* THE INPUT
- - - -

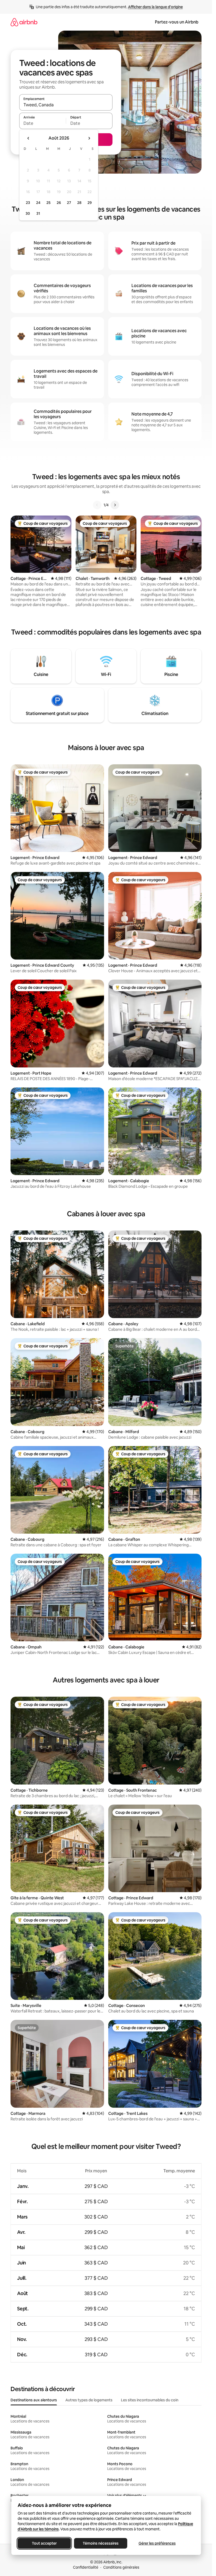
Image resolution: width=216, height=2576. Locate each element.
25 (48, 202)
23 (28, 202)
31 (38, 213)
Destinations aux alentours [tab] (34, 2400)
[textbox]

- - - -

Write out the entries again, word for word. No images.

Image resolution: width=216, height=2576. Locate each element.
25 (48, 202)
23 (28, 202)
31 (38, 213)
Destinations aux alentours [tab] (34, 2400)
[textbox]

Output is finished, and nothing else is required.